Due anni fa, proprio da questo Paese maghrebino divampò l’incendio della Primavera araba: all’indomani del 17 dicembre 2010, giorno in cui un giovane disoccupato – Mohamed Bonazizi – si diede fuoco in strada, le piazze tunisine furono invase dalla “Rivoluzione dei gelsomini”. Nel giro di un mese, a metà gennaio 2011, l’autocrate Ben Ali dopo ventitré anni di ininterrotto potere fu costretto a riparare in Arabia Saudita. Ad ottobre, era già costituito il nuovo Parlamento ed insediato un nuovo governo, guidato appunto dal partito di maggioranza Ennahda. L’avvocato Chokri Belaid, laurea in giurisprudenza con specializzazione a Paris 8, già attivo nell’Union générale des étudiants de Tunisie, con la medesima tenacia con cui si era battuto nel movimento contro Ben Ali ha continuato ad opporsi da leader della sinistra a Ghannouchi, segretario di Ennahda. Come non aveva simpatie per le autocrazie borghesi, così ha continuato contrastando duramente il fanatismo destrorso degli islamici (anche se mimetizzato dietro il bon ton istituzionale dei nuovi governanti). Belaid era un figlio genuino della rivoluzione tunisina, la “vera rivoluzione”, quella dei quartieri poveri dove lui stesso era nato. Come mirabilmente annota Domenico Quirico, “stava preparando la seconda rivoluzione, non più quella dei figlioli della borghesia in cui l’impeto ribelle si esauriva in un twitter (…); era la rivoluzione dei senzatutto, delle banlieues sommerse dall’immondizia, dei disoccupati (…), degli operai di un’industria che paga salari da fame per riempire le saccocce alle delocalizzazioni comode dell’Occidente”.

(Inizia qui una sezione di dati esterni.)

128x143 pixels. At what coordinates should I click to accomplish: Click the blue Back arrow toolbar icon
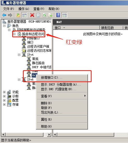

Per questo era scomodo, per questo è stato ammazzato. Oggi lo piangono i media dell’Occidente: quelli stessi che hanno osannato gli interventi in Iraq, Afghanistan, Libia, Mali, mantenendo un ambiguo rapporto con l’islamismo integralista e,di fatto, spianando la strada in Medio Oriente e in Africa a salafiti e figliocci di Al Qaeda. Lacrime di coccodrillo. Lacrime vere sono le nostre: della sinistra, dei comunisti.